Очередная публикация из цикла «Церковь с человеческим лицом» посвящена прихожанке храма Непорочного Зачатия Пресвятой Девы Марии в Москве, пани Леонтине Зелентовой, которая отошла ко Господу 28 апреля 2018 года. Воспоминаниями о маме, которая прожила трудную жизнь, но при этом не потеряла веру, делится Алла Бахирко.
— Расскажите об этой фотографии с Иоанном Павлом II.
— Это где-то 1993-94 год. Паломничество с архиепископом Тадеушем Кондрусевичем в Ватикан, где состоялась встреча с Папой Иоанном Павлом II. К сожалению, только такая фотография чёрно-белая. Может есть ещё где-то, но я нашла только её. Есть ещё одна фотография с Матерью Терезой. Это было ещё в те лохматые советские времена, наверное, 80-е годы, когда мать Тереза приезжала в Москву, в храм святого Людовика, где была встреча с прихожанами и никто тогда не знал, что это будущая святая. Конечно, одеяния сестёр для нас были не понятные, чудные; был обычный будний день, народу было мало, кто из прихожан знал, тот и пришёл в храм.

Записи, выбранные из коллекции

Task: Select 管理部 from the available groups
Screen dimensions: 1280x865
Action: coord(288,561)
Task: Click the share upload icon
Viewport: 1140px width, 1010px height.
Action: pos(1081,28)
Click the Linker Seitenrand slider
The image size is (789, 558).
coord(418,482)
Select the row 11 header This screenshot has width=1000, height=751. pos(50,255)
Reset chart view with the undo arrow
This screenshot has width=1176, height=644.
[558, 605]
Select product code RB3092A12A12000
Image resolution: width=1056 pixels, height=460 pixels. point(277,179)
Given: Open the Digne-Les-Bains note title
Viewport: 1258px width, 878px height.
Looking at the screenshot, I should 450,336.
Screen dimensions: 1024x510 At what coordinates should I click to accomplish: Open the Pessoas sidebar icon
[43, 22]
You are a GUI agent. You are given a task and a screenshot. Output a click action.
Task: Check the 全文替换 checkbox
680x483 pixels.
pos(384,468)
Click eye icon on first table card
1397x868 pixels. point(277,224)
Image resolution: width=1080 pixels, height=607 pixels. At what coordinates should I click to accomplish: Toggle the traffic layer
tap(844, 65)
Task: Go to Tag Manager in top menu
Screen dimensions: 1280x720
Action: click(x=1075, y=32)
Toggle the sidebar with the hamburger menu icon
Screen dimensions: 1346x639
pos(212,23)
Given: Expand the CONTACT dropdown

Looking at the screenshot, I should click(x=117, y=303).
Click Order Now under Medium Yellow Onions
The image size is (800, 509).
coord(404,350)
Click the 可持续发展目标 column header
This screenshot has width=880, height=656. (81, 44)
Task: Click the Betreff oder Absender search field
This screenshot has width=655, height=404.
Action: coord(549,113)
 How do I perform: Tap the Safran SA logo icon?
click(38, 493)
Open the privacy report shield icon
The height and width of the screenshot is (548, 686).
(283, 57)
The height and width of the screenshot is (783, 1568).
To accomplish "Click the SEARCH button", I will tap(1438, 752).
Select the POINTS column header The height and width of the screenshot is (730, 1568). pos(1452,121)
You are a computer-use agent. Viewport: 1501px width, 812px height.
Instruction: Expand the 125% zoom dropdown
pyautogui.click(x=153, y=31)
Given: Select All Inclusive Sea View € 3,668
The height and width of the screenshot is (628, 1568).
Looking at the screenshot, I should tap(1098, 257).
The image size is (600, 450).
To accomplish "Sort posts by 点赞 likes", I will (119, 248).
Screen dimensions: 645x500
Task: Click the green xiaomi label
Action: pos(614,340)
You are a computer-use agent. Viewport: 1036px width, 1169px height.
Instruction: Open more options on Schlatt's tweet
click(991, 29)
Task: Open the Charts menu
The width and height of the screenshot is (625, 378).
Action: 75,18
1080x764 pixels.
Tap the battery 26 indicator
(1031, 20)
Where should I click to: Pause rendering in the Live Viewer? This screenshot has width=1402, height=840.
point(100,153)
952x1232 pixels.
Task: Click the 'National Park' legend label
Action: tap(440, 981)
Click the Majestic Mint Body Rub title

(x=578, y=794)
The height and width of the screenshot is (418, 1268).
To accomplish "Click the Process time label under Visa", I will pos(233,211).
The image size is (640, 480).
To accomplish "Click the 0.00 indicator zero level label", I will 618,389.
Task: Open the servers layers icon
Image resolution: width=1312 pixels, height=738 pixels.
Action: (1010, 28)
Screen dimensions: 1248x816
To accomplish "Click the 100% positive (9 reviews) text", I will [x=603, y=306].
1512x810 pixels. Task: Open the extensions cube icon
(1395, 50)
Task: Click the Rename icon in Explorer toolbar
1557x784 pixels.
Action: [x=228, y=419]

* **Описание задания**
Как коротко, в виде списка, изложить главные факты абзаца отрывка, который начинается словами «Это где-то 1993-94 год»?

* **Полное решение**
- Фотография с Иоанном Павлом II сделана примерно в 1993–94 годах. Это было паломничество в Ватикан с архиепископом Тадеушем Кондрусевичем, во время которого состоялась встреча с Папой.
- Удалось найти только эту чёрно-белую фотографию.
- Есть ещё фотография с Матерью Терезой. Она сделана, вероятно, в 80-е годы, когда Мать Тереза приезжала в Москву, в храм святого Людовика, на встречу с прихожанами.
- Тогда никто не знал, что она будущая святая. Одеяния сестёр казались непонятными и чудными.
- Встреча прошла в обычный будний день, народу было мало: пришли те прихожане, кто о ней знал.